Exercise aim:
Which lines in the listing below contain the word "computer"? Copy each one.

Given entries:

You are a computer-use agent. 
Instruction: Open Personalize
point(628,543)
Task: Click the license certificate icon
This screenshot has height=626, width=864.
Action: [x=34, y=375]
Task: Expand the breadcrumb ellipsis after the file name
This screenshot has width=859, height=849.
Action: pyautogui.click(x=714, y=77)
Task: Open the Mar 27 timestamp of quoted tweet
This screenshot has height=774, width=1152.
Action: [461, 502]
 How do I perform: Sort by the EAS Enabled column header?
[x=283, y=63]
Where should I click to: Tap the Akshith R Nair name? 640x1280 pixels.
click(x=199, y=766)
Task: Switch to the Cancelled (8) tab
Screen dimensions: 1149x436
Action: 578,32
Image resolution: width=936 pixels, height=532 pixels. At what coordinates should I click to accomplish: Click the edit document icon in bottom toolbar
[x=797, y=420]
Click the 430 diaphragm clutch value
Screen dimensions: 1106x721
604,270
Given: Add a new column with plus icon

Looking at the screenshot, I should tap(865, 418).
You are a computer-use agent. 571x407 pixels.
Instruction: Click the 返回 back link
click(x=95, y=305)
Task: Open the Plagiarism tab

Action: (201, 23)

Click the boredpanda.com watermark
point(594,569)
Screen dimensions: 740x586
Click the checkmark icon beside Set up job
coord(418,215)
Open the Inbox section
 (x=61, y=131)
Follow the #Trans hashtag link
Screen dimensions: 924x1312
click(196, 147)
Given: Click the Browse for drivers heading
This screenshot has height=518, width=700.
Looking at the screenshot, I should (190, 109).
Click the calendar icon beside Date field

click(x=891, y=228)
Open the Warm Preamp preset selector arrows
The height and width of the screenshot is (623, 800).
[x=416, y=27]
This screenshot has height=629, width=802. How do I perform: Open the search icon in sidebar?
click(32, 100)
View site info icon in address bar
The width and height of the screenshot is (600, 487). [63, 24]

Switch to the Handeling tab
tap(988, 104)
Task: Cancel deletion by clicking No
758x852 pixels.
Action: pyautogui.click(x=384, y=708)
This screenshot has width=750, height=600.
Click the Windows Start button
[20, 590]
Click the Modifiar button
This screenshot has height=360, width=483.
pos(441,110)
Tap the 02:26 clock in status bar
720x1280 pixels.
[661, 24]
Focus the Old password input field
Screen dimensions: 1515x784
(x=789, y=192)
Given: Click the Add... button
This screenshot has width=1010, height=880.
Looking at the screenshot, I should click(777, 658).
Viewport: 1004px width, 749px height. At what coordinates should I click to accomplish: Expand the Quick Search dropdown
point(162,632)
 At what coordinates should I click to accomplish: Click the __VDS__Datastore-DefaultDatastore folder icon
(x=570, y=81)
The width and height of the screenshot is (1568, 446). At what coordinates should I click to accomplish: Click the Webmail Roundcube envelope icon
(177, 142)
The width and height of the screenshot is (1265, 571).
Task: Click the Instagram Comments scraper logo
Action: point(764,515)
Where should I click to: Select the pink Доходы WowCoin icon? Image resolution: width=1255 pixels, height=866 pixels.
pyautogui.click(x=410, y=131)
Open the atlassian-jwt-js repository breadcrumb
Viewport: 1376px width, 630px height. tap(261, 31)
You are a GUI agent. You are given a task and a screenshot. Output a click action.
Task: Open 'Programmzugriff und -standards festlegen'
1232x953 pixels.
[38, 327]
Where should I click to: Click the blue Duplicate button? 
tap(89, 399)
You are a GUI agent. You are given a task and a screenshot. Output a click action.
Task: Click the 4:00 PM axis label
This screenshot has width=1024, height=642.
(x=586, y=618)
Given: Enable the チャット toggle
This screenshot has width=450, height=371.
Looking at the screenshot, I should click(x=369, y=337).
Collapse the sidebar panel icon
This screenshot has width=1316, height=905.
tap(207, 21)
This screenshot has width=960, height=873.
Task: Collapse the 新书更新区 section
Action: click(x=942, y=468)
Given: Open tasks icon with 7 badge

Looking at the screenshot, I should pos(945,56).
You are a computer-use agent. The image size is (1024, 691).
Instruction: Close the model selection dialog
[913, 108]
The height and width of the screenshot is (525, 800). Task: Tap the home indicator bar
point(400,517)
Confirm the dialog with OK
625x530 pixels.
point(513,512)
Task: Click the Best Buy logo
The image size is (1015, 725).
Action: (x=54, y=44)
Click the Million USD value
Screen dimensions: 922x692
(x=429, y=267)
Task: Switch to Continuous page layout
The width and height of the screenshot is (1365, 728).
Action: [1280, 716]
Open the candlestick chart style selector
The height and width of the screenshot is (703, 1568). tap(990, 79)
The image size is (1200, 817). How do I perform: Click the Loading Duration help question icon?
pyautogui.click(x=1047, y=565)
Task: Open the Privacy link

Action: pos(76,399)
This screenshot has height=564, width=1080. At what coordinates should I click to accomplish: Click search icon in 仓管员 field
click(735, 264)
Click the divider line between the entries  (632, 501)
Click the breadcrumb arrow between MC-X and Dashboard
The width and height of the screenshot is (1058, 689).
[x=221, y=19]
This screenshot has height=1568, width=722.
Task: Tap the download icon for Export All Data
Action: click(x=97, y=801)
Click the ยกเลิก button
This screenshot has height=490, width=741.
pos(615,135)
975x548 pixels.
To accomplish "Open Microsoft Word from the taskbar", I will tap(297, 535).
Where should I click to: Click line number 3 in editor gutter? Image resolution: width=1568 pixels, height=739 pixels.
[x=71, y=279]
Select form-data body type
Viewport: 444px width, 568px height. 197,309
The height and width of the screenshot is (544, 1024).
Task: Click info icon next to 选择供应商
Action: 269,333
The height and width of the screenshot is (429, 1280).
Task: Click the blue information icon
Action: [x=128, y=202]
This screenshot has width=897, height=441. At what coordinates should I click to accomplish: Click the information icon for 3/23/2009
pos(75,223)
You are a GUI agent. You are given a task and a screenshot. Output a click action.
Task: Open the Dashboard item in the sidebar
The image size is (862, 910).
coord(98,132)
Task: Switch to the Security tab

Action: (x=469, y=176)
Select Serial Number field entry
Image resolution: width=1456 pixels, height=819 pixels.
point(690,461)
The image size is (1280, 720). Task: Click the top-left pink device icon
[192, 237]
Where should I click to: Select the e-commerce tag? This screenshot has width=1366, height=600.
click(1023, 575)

Answer to this task:
You are a computer-use agent. 
You are a computer-use agent. 571x407 pixels.
You are a computer-use agent. The image size is (1024, 691).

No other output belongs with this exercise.